- [Task details]:
Pick out and copy every line of the material below that contains the string "Acquisition". Only matches with the same capitalization count.

Stored data entries:
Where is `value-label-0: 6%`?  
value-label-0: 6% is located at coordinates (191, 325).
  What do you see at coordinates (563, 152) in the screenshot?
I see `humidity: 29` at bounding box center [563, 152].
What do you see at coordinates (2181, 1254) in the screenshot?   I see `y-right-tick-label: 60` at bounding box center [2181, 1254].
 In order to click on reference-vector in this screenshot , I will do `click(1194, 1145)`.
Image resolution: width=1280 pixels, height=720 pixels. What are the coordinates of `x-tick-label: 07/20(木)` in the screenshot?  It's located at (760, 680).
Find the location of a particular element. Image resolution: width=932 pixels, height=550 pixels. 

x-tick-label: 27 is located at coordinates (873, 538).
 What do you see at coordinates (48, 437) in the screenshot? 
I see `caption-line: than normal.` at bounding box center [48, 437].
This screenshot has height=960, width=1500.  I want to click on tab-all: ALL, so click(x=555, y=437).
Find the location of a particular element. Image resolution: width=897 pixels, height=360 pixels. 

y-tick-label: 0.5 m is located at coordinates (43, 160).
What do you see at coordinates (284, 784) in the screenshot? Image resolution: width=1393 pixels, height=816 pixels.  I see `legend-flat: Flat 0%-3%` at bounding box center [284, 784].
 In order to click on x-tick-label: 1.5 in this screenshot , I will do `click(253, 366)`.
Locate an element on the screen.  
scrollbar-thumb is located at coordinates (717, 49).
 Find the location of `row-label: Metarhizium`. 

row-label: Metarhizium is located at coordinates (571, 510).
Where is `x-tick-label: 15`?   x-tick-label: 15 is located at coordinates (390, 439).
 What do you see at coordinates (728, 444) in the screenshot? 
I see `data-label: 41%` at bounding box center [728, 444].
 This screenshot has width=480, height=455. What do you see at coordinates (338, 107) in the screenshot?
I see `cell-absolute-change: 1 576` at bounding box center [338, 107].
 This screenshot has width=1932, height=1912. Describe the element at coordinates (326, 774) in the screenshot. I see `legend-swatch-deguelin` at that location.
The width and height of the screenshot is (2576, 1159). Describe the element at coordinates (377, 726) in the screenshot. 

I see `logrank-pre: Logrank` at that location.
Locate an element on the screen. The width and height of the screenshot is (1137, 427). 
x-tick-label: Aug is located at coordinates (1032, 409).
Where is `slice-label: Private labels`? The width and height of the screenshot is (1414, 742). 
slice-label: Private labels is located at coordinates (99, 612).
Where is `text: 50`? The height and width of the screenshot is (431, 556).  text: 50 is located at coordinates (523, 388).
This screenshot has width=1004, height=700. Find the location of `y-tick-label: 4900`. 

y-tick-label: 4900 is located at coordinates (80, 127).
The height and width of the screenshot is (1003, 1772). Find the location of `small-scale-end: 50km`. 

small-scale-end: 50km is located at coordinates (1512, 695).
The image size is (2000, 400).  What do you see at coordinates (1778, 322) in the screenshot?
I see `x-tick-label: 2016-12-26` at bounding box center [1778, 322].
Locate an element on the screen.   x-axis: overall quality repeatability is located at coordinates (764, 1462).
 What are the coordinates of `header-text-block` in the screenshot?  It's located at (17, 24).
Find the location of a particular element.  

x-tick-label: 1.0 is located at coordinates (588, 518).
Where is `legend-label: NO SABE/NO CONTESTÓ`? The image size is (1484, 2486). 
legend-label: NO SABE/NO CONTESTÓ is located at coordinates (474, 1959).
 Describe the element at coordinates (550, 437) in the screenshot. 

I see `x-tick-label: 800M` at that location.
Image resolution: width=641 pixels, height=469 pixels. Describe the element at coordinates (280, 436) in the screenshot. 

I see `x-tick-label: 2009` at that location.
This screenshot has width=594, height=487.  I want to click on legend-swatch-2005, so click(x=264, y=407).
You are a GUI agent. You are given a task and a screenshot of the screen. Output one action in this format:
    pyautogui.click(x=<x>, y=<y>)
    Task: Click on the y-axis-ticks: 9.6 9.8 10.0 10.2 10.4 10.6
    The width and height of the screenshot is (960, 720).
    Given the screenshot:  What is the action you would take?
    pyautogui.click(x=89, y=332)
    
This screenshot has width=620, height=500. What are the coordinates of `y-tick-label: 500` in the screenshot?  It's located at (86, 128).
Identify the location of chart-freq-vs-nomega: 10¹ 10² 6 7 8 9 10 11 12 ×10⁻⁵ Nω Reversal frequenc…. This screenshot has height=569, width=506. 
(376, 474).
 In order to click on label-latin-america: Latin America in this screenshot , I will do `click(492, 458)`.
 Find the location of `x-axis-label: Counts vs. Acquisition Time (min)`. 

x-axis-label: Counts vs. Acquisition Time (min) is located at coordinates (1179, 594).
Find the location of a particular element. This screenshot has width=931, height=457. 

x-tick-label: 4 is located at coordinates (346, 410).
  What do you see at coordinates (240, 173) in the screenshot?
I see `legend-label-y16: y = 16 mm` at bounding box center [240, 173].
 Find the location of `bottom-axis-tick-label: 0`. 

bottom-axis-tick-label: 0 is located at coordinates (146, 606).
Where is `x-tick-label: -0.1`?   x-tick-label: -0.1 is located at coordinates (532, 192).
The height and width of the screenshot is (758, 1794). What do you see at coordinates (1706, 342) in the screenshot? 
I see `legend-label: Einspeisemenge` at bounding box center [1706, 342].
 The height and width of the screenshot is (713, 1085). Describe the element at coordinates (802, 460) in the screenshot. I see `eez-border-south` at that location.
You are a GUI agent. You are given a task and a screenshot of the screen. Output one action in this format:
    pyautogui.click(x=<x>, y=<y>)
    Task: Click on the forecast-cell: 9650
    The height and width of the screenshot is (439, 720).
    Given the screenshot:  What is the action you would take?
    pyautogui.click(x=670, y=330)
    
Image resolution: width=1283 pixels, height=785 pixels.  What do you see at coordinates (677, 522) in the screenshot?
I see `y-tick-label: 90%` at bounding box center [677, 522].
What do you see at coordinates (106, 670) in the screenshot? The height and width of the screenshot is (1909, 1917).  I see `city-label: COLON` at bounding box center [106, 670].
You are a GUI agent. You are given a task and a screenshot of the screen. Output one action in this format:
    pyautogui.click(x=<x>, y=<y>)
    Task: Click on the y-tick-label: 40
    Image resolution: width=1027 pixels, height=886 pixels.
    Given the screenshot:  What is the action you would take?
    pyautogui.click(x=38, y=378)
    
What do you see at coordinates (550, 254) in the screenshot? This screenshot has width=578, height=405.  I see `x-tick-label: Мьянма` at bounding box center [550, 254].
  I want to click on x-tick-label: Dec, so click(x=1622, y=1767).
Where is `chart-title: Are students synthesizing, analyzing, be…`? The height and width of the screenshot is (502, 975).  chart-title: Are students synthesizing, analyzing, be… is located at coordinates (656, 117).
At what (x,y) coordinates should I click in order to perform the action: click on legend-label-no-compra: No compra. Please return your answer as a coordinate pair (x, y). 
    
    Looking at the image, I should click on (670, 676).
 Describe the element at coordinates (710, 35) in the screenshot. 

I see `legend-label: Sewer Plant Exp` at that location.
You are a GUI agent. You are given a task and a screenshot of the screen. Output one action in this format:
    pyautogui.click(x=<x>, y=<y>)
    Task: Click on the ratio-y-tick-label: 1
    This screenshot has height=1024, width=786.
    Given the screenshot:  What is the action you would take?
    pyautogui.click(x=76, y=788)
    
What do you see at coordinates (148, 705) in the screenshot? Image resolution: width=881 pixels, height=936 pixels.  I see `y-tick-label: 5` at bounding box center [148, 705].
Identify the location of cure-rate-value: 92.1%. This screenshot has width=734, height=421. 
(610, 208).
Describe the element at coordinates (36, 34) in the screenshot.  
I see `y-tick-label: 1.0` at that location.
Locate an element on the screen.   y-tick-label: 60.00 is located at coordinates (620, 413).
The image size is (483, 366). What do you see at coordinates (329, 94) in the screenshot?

- [Your solution]:
 Find the location of `x-axis-label: Counts vs. Acquisition Time (min)`. 
x-axis-label: Counts vs. Acquisition Time (min) is located at coordinates (1179, 594).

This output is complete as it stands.